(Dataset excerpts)
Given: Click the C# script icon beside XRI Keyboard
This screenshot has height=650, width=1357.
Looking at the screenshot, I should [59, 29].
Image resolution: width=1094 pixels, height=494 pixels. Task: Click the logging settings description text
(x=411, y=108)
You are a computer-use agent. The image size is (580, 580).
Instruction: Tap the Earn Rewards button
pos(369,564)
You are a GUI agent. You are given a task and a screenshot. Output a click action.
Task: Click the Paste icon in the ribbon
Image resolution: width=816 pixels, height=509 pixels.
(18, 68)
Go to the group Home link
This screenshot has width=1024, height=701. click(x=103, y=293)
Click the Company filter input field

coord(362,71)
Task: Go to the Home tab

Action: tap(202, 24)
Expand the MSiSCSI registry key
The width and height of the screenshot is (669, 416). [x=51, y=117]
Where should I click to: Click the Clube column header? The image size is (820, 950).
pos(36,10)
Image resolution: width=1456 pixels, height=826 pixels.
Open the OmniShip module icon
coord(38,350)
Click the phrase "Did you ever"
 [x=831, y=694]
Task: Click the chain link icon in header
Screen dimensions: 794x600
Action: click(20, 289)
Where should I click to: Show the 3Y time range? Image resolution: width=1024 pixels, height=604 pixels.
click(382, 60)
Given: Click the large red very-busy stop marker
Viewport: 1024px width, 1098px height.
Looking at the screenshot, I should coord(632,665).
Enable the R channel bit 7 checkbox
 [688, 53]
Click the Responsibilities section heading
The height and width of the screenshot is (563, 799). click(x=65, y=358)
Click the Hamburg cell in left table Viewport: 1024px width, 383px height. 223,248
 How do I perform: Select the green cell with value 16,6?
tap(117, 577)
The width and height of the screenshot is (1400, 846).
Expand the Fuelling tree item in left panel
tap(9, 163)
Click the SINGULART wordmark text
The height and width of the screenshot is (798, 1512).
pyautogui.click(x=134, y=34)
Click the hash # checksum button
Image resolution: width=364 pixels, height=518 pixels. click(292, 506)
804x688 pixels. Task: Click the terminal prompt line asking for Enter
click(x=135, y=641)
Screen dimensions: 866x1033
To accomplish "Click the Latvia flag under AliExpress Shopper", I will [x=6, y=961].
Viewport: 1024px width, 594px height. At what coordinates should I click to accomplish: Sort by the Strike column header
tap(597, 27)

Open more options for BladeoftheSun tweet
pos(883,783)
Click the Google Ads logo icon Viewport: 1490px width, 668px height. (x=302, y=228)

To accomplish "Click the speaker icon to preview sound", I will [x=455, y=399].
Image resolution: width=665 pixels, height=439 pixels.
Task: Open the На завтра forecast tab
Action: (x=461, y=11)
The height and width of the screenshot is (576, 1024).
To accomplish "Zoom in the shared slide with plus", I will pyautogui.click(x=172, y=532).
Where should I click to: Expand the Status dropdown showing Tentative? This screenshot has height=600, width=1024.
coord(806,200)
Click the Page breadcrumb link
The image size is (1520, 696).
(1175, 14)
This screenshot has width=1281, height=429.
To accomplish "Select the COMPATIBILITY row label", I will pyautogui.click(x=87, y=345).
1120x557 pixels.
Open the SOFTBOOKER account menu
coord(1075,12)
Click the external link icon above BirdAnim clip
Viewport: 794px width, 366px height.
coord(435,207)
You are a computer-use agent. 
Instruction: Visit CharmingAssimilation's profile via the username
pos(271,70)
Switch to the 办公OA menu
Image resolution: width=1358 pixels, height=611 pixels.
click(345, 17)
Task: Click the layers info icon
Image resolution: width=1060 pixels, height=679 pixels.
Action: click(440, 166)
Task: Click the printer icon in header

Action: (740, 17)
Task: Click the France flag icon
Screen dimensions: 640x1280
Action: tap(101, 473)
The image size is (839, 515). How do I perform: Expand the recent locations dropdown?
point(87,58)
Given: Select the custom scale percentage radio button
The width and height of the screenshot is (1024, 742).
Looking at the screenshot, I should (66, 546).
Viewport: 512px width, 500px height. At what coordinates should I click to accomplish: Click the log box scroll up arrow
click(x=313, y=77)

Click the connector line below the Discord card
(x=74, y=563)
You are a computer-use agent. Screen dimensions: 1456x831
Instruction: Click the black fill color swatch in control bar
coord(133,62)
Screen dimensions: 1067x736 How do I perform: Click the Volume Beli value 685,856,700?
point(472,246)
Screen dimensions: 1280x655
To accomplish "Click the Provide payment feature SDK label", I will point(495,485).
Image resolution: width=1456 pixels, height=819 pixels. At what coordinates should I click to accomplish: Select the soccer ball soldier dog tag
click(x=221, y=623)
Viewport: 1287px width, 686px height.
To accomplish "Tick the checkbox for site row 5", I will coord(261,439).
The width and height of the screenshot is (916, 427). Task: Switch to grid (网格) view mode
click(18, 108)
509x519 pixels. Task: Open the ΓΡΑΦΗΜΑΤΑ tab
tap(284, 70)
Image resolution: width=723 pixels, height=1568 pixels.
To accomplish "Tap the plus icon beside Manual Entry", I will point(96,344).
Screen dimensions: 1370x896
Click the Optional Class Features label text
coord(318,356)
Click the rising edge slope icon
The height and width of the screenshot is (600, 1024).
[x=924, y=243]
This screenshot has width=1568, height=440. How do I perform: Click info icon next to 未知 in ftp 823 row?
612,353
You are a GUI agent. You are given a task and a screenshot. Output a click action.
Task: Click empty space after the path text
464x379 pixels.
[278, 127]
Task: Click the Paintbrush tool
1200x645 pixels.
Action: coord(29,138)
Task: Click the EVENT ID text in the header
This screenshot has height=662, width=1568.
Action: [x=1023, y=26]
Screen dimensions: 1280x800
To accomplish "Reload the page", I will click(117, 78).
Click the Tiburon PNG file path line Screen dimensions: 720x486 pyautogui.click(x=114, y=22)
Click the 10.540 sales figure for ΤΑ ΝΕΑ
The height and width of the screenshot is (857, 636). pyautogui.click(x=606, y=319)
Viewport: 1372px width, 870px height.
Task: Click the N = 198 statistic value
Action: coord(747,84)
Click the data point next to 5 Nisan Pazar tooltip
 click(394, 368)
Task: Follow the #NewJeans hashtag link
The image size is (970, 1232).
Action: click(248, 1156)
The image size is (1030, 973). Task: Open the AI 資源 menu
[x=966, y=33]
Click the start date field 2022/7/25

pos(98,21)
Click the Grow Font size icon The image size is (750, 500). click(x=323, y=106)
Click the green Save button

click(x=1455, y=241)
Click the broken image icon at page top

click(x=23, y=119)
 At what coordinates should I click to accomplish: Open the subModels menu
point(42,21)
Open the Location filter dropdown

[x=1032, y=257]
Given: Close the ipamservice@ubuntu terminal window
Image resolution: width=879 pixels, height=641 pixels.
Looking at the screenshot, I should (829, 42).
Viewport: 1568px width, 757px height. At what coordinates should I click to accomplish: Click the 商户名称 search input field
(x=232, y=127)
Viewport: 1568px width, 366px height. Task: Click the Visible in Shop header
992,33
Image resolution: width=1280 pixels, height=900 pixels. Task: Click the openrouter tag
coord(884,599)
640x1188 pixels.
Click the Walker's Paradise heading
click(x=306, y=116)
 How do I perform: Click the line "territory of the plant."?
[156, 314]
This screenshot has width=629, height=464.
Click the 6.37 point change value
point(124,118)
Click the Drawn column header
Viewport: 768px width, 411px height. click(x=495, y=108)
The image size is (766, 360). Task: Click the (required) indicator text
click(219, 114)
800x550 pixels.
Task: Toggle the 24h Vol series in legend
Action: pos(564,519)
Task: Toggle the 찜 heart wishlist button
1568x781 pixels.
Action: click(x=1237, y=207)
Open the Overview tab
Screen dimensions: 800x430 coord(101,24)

### YOUR OBJECTIVE
Please reproduce all of the entries above exactly as they appear.

### OUTPUT FOR THIS TASK
Given: Click the C# script icon beside XRI Keyboard
This screenshot has height=650, width=1357.
Looking at the screenshot, I should [59, 29].
Image resolution: width=1094 pixels, height=494 pixels. Task: Click the logging settings description text
(x=411, y=108)
You are a computer-use agent. The image size is (580, 580).
Instruction: Tap the Earn Rewards button
pos(369,564)
You are a GUI agent. You are given a task and a screenshot. Output a click action.
Task: Click the Paste icon in the ribbon
Image resolution: width=816 pixels, height=509 pixels.
(18, 68)
Go to the group Home link
This screenshot has width=1024, height=701. click(x=103, y=293)
Click the Company filter input field

coord(362,71)
Task: Go to the Home tab

Action: tap(202, 24)
Expand the MSiSCSI registry key
The width and height of the screenshot is (669, 416). [x=51, y=117]
Where should I click to: Click the Clube column header? The image size is (820, 950).
pos(36,10)
Image resolution: width=1456 pixels, height=826 pixels.
Open the OmniShip module icon
coord(38,350)
Click the phrase "Did you ever"
 [x=831, y=694]
Task: Click the chain link icon in header
Screen dimensions: 794x600
Action: click(20, 289)
Where should I click to: Show the 3Y time range? Image resolution: width=1024 pixels, height=604 pixels.
click(382, 60)
Given: Click the large red very-busy stop marker
Viewport: 1024px width, 1098px height.
Looking at the screenshot, I should coord(632,665).
Enable the R channel bit 7 checkbox
 [688, 53]
Click the Responsibilities section heading
The height and width of the screenshot is (563, 799). click(x=65, y=358)
Click the Hamburg cell in left table Viewport: 1024px width, 383px height. 223,248
 How do I perform: Select the green cell with value 16,6?
tap(117, 577)
The width and height of the screenshot is (1400, 846).
Expand the Fuelling tree item in left panel
tap(9, 163)
Click the SINGULART wordmark text
The height and width of the screenshot is (798, 1512).
pyautogui.click(x=134, y=34)
Click the hash # checksum button
Image resolution: width=364 pixels, height=518 pixels. click(292, 506)
804x688 pixels. Task: Click the terminal prompt line asking for Enter
click(x=135, y=641)
Screen dimensions: 866x1033
To accomplish "Click the Latvia flag under AliExpress Shopper", I will [x=6, y=961].
Viewport: 1024px width, 594px height. At what coordinates should I click to accomplish: Sort by the Strike column header
tap(597, 27)

Open more options for BladeoftheSun tweet
pos(883,783)
Click the Google Ads logo icon Viewport: 1490px width, 668px height. (x=302, y=228)

To accomplish "Click the speaker icon to preview sound", I will [x=455, y=399].
Image resolution: width=665 pixels, height=439 pixels.
Task: Open the На завтра forecast tab
Action: (x=461, y=11)
The height and width of the screenshot is (576, 1024).
To accomplish "Zoom in the shared slide with plus", I will pyautogui.click(x=172, y=532).
Where should I click to: Expand the Status dropdown showing Tentative? This screenshot has height=600, width=1024.
coord(806,200)
Click the Page breadcrumb link
The image size is (1520, 696).
(1175, 14)
This screenshot has width=1281, height=429.
To accomplish "Select the COMPATIBILITY row label", I will pyautogui.click(x=87, y=345).
1120x557 pixels.
Open the SOFTBOOKER account menu
coord(1075,12)
Click the external link icon above BirdAnim clip
Viewport: 794px width, 366px height.
coord(435,207)
You are a computer-use agent. 
Instruction: Visit CharmingAssimilation's profile via the username
pos(271,70)
Switch to the 办公OA menu
Image resolution: width=1358 pixels, height=611 pixels.
click(345, 17)
Task: Click the layers info icon
Image resolution: width=1060 pixels, height=679 pixels.
Action: click(440, 166)
Task: Click the printer icon in header

Action: (740, 17)
Task: Click the France flag icon
Screen dimensions: 640x1280
Action: tap(101, 473)
The image size is (839, 515). How do I perform: Expand the recent locations dropdown?
point(87,58)
Given: Select the custom scale percentage radio button
The width and height of the screenshot is (1024, 742).
Looking at the screenshot, I should (66, 546).
Viewport: 512px width, 500px height. At what coordinates should I click to accomplish: Click the log box scroll up arrow
click(x=313, y=77)

Click the connector line below the Discord card
(x=74, y=563)
You are a computer-use agent. Screen dimensions: 1456x831
Instruction: Click the black fill color swatch in control bar
coord(133,62)
Screen dimensions: 1067x736 How do I perform: Click the Volume Beli value 685,856,700?
point(472,246)
Screen dimensions: 1280x655
To accomplish "Click the Provide payment feature SDK label", I will point(495,485).
Image resolution: width=1456 pixels, height=819 pixels. At what coordinates should I click to accomplish: Select the soccer ball soldier dog tag
click(x=221, y=623)
Viewport: 1287px width, 686px height.
To accomplish "Tick the checkbox for site row 5", I will coord(261,439).
The width and height of the screenshot is (916, 427). Task: Switch to grid (网格) view mode
click(18, 108)
509x519 pixels. Task: Open the ΓΡΑΦΗΜΑΤΑ tab
tap(284, 70)
Image resolution: width=723 pixels, height=1568 pixels.
To accomplish "Tap the plus icon beside Manual Entry", I will point(96,344).
Screen dimensions: 1370x896
Click the Optional Class Features label text
coord(318,356)
Click the rising edge slope icon
The height and width of the screenshot is (600, 1024).
[x=924, y=243]
This screenshot has width=1568, height=440. How do I perform: Click info icon next to 未知 in ftp 823 row?
612,353
You are a GUI agent. You are given a task and a screenshot. Output a click action.
Task: Click empty space after the path text
464x379 pixels.
[278, 127]
Task: Click the Paintbrush tool
1200x645 pixels.
Action: coord(29,138)
Task: Click the EVENT ID text in the header
This screenshot has height=662, width=1568.
Action: [x=1023, y=26]
Screen dimensions: 1280x800
To accomplish "Reload the page", I will click(117, 78).
Click the Tiburon PNG file path line Screen dimensions: 720x486 pyautogui.click(x=114, y=22)
Click the 10.540 sales figure for ΤΑ ΝΕΑ
The height and width of the screenshot is (857, 636). pyautogui.click(x=606, y=319)
Viewport: 1372px width, 870px height.
Task: Click the N = 198 statistic value
Action: coord(747,84)
Click the data point next to 5 Nisan Pazar tooltip
 click(394, 368)
Task: Follow the #NewJeans hashtag link
The image size is (970, 1232).
Action: click(248, 1156)
The image size is (1030, 973). Task: Open the AI 資源 menu
[x=966, y=33]
Click the start date field 2022/7/25

pos(98,21)
Click the Grow Font size icon The image size is (750, 500). click(x=323, y=106)
Click the green Save button

click(x=1455, y=241)
Click the broken image icon at page top

click(x=23, y=119)
 At what coordinates should I click to accomplish: Open the subModels menu
point(42,21)
Open the Location filter dropdown

[x=1032, y=257]
Given: Close the ipamservice@ubuntu terminal window
Image resolution: width=879 pixels, height=641 pixels.
Looking at the screenshot, I should (829, 42).
Viewport: 1568px width, 757px height. At what coordinates should I click to accomplish: Click the 商户名称 search input field
(x=232, y=127)
Viewport: 1568px width, 366px height. Task: Click the Visible in Shop header
992,33
Image resolution: width=1280 pixels, height=900 pixels. Task: Click the openrouter tag
coord(884,599)
640x1188 pixels.
Click the Walker's Paradise heading
click(x=306, y=116)
 How do I perform: Click the line "territory of the plant."?
[156, 314]
This screenshot has width=629, height=464.
Click the 6.37 point change value
point(124,118)
Click the Drawn column header
Viewport: 768px width, 411px height. click(x=495, y=108)
The image size is (766, 360). Task: Click the (required) indicator text
click(219, 114)
800x550 pixels.
Task: Toggle the 24h Vol series in legend
Action: pos(564,519)
Task: Toggle the 찜 heart wishlist button
1568x781 pixels.
Action: click(x=1237, y=207)
Open the Overview tab
Screen dimensions: 800x430 coord(101,24)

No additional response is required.